GOAL OF THE EXERCISE: Pick out each line in the items below that contains the string "FOMC" and copy it in full.
##############################
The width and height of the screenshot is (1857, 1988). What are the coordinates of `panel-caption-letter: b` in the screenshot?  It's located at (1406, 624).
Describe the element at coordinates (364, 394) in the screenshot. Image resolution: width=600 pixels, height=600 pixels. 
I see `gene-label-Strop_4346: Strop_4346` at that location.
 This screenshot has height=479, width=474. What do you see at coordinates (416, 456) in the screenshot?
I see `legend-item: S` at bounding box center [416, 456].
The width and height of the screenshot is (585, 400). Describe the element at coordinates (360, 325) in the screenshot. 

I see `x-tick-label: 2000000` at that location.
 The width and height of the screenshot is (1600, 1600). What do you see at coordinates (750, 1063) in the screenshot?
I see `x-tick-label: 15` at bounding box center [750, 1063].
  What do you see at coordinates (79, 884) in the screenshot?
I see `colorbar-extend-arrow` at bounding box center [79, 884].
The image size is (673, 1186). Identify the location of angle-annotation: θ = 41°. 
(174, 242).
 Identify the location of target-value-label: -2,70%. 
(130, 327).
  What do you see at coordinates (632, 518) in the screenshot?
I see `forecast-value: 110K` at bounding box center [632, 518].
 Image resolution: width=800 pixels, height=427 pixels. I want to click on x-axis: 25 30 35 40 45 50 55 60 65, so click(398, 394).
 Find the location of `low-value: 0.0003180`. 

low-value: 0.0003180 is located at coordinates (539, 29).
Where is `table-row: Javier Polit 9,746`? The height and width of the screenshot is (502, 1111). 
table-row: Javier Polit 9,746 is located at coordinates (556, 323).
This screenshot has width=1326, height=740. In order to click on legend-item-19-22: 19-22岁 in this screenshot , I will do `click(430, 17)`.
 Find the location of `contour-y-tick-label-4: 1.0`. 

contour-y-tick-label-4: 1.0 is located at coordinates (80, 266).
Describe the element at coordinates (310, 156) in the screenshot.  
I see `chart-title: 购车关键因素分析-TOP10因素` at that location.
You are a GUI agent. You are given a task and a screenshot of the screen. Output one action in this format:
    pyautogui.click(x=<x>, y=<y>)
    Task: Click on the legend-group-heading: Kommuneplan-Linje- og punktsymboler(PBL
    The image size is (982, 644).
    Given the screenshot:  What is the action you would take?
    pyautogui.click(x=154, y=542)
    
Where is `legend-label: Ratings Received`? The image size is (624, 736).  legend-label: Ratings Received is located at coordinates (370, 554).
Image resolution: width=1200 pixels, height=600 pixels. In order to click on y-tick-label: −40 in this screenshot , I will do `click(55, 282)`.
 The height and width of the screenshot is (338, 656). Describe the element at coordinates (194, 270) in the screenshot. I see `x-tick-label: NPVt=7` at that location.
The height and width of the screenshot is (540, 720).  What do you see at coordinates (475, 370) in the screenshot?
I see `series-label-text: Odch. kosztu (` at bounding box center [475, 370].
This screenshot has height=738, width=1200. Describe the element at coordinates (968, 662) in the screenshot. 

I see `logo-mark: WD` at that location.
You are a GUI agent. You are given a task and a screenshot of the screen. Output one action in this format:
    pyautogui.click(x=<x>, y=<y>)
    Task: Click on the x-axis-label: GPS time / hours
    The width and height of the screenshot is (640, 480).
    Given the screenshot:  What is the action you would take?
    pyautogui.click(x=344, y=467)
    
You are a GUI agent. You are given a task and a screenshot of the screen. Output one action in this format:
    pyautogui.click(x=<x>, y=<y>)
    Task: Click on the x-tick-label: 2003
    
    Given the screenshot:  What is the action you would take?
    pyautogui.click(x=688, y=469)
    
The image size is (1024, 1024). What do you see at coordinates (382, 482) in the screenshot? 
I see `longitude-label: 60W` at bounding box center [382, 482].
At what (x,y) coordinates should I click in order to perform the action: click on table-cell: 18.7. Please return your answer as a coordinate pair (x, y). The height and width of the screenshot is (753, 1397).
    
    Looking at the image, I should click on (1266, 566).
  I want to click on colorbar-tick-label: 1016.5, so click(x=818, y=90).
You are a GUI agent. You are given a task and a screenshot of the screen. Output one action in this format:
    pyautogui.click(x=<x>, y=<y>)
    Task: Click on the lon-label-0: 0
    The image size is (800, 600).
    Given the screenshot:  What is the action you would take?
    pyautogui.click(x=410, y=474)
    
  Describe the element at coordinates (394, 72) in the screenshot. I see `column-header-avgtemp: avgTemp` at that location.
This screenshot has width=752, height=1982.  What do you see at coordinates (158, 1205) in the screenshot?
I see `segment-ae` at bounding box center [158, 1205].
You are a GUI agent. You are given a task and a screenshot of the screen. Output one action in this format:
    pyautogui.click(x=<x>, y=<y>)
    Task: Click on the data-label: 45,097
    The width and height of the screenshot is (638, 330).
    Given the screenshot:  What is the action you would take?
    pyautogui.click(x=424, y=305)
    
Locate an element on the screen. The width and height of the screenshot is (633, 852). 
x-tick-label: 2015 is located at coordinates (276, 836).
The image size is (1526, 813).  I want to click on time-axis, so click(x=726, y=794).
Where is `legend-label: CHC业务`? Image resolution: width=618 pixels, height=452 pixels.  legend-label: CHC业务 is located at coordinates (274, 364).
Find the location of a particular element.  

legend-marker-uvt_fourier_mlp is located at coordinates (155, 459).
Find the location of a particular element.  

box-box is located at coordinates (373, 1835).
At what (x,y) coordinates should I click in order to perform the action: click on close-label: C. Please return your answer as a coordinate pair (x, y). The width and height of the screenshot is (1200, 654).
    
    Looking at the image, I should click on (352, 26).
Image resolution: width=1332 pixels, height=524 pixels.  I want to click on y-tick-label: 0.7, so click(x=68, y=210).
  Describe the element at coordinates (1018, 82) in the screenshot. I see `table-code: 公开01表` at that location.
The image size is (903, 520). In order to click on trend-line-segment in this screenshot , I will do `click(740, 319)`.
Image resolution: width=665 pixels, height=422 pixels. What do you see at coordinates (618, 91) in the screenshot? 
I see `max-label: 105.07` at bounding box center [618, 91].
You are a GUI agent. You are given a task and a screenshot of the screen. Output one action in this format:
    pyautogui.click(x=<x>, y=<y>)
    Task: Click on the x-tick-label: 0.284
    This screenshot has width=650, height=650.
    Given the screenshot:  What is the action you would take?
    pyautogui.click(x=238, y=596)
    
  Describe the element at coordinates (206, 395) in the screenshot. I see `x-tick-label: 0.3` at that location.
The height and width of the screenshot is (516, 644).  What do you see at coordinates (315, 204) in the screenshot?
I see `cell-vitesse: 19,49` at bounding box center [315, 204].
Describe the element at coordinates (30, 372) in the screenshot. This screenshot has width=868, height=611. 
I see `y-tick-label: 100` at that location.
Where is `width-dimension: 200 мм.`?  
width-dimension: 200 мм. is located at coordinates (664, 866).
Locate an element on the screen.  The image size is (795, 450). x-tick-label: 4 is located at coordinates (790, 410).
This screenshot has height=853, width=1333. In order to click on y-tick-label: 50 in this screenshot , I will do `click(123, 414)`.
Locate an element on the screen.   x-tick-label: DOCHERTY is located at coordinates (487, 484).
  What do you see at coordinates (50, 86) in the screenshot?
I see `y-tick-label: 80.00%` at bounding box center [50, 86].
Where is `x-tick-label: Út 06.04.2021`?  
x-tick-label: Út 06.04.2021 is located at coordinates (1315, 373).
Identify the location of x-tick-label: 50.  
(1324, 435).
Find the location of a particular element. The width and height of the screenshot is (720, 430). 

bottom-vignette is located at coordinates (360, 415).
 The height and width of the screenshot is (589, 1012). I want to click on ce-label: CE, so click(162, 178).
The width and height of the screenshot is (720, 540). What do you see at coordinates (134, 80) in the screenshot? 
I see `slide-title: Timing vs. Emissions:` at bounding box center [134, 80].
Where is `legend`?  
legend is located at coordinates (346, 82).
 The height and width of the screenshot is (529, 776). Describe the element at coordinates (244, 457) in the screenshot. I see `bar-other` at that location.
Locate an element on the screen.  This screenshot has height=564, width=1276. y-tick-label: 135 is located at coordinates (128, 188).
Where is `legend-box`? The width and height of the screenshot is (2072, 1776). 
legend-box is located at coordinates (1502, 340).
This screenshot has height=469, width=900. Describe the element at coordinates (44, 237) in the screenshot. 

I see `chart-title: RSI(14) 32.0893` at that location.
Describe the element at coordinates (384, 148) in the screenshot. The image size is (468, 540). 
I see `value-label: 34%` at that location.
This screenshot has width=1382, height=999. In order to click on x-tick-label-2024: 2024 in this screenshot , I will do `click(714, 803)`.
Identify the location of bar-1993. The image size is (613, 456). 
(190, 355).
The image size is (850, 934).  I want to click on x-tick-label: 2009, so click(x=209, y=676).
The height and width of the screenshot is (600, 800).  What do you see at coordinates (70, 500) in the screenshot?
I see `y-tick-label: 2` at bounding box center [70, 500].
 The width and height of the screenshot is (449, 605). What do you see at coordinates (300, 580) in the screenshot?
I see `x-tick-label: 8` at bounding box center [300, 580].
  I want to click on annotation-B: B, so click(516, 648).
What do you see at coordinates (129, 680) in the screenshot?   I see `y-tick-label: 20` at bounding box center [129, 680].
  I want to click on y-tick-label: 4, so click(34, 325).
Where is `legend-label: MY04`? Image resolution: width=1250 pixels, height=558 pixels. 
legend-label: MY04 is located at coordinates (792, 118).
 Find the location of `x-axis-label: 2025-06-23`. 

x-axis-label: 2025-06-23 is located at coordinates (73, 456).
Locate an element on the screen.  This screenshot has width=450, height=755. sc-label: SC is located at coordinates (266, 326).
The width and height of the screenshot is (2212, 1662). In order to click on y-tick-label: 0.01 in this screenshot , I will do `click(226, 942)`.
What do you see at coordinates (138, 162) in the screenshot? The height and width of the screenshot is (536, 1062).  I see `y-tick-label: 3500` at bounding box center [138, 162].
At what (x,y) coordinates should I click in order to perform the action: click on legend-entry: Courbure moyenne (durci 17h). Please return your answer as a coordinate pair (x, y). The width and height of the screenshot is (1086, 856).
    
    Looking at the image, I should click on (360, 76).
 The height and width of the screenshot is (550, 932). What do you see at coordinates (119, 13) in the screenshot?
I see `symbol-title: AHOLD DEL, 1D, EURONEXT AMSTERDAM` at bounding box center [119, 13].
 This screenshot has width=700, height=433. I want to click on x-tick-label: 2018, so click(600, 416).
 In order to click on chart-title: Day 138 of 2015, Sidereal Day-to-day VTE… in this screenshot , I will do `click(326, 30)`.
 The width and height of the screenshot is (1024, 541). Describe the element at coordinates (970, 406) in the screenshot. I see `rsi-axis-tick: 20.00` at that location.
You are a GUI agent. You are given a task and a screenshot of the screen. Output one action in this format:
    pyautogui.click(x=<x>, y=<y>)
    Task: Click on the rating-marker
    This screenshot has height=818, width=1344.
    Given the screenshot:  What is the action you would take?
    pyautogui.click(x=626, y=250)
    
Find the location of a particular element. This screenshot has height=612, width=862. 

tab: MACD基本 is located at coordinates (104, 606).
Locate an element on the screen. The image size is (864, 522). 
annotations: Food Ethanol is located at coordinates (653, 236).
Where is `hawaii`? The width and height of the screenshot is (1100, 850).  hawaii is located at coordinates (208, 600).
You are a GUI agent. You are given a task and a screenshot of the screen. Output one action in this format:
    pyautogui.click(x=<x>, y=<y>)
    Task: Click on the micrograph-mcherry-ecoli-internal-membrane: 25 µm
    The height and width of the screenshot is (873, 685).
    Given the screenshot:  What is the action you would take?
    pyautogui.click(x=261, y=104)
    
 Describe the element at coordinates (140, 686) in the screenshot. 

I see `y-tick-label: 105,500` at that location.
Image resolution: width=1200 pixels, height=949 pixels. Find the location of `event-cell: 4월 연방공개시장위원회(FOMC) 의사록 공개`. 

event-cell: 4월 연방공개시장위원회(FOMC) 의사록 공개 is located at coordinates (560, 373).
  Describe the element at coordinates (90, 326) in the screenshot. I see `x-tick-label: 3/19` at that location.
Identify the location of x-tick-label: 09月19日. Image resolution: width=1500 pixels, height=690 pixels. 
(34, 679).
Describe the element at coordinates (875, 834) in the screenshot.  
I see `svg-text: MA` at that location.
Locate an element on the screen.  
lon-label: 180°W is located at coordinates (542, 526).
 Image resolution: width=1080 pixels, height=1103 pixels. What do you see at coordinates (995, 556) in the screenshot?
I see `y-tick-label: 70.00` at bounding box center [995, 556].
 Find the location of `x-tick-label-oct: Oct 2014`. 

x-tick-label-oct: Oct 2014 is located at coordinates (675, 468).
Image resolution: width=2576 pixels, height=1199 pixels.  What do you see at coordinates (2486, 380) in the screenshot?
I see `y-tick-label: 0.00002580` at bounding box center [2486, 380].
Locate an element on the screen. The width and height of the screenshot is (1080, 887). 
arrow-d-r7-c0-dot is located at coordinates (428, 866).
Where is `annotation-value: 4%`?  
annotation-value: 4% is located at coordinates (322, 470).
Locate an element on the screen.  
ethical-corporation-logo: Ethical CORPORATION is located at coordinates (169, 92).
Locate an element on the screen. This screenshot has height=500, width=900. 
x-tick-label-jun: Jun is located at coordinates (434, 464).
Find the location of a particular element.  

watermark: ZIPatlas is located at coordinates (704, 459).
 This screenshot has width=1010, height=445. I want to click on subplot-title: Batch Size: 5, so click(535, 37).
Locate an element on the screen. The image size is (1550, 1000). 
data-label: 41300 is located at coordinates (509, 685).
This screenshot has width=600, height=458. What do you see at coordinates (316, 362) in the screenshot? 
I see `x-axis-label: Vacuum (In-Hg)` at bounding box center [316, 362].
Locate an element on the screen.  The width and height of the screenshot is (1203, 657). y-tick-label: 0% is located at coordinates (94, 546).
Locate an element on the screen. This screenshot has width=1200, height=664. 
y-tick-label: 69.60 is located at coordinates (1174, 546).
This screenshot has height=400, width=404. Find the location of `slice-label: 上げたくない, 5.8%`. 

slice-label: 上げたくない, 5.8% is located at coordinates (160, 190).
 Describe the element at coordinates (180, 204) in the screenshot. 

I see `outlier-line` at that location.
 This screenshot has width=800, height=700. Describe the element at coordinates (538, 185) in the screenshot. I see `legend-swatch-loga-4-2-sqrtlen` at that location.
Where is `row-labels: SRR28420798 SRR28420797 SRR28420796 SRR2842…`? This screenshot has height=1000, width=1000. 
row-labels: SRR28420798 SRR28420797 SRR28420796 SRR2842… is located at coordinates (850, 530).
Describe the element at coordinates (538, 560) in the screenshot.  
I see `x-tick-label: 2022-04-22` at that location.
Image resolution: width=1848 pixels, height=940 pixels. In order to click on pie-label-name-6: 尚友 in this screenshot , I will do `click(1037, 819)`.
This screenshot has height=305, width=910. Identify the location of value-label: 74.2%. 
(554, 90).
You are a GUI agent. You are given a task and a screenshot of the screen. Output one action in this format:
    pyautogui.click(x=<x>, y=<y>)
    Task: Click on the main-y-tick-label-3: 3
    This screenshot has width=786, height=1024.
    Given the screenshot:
##############################
SOLUTION FOR THIS TASK:
Image resolution: width=1200 pixels, height=949 pixels. Find the location of `event-cell: 4월 연방공개시장위원회(FOMC) 의사록 공개`. 
event-cell: 4월 연방공개시장위원회(FOMC) 의사록 공개 is located at coordinates (560, 373).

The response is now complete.